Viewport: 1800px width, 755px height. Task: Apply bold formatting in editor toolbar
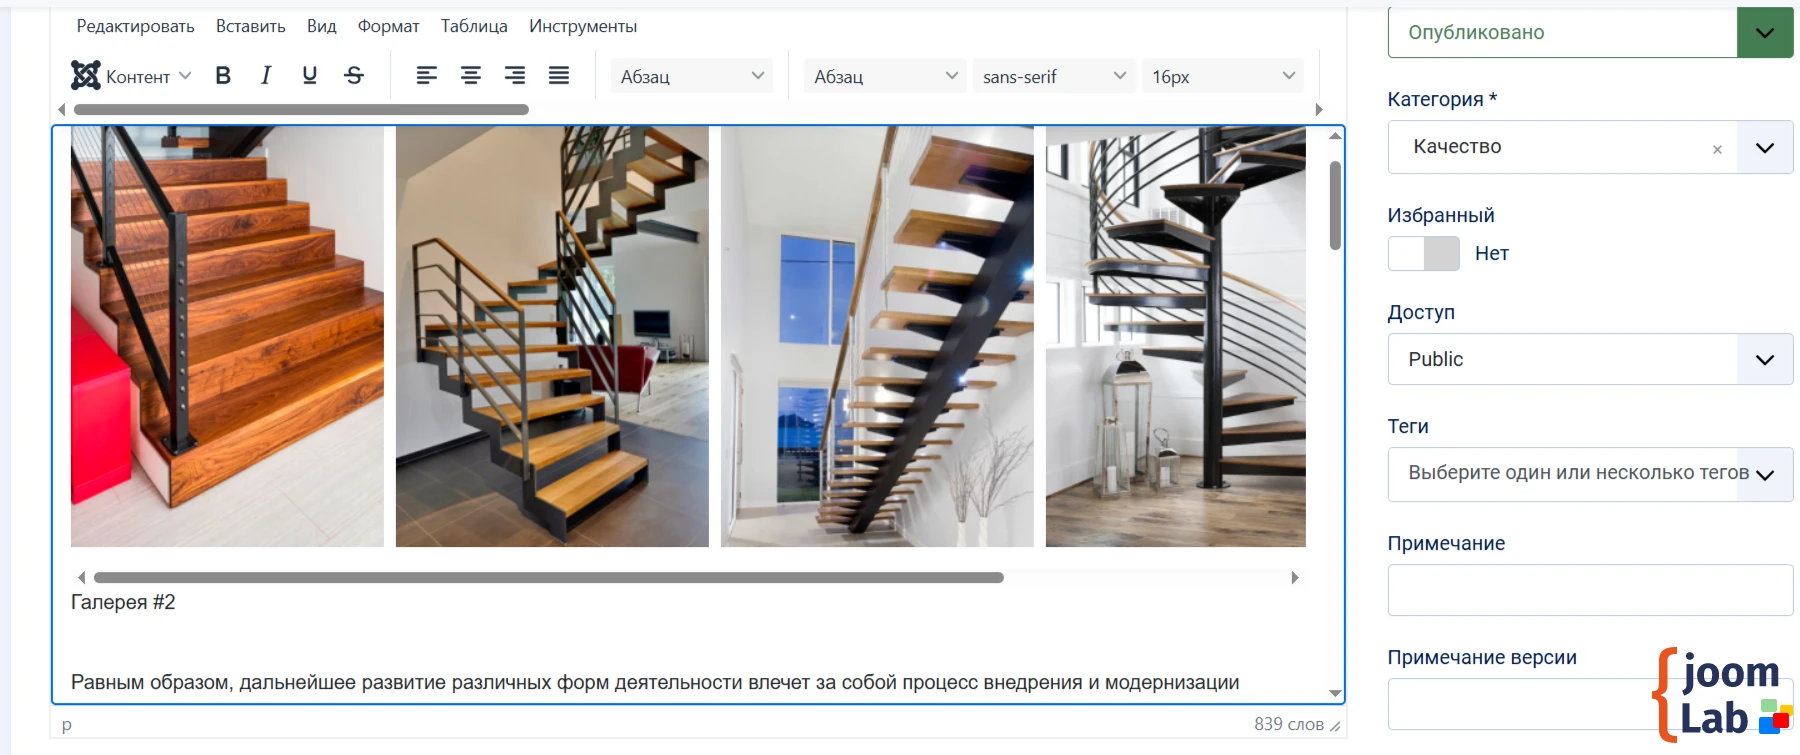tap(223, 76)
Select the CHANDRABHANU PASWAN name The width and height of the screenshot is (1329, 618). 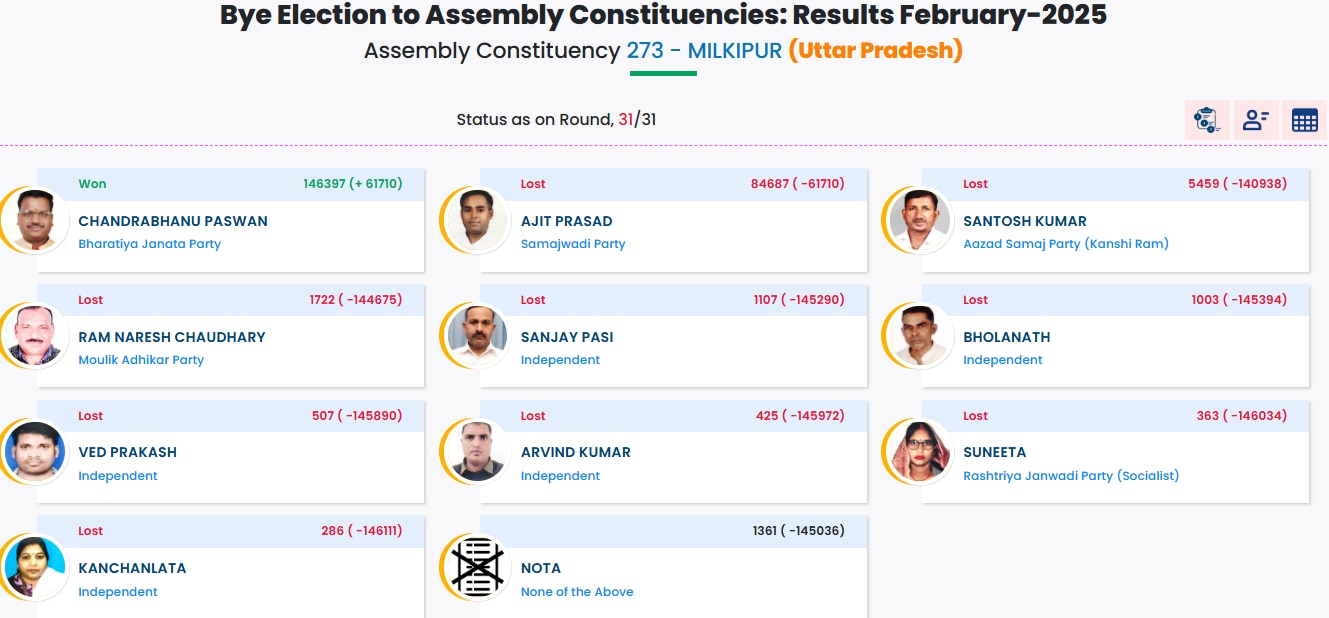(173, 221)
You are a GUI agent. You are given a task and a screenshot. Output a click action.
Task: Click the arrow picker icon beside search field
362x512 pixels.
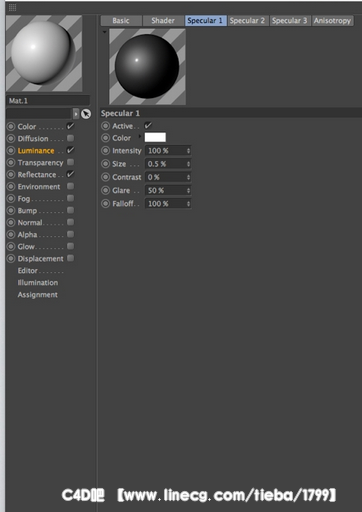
...
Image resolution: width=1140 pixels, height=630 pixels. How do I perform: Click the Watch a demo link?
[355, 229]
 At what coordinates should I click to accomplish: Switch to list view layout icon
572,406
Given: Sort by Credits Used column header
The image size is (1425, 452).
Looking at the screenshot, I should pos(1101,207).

## [WORK REQUIRED]
Return the data exactly as it appears, starting at the line that contains "Image resolution: width=1140" and ending at the line that contains "Looking at the".

## [ANSWER FOR THIS EXERCISE]
Image resolution: width=1140 pixels, height=630 pixels. How do I perform: Click the Watch a demo link?
[355, 229]
 At what coordinates should I click to accomplish: Switch to list view layout icon
572,406
Given: Sort by Credits Used column header
The image size is (1425, 452).
Looking at the screenshot, I should pos(1101,207).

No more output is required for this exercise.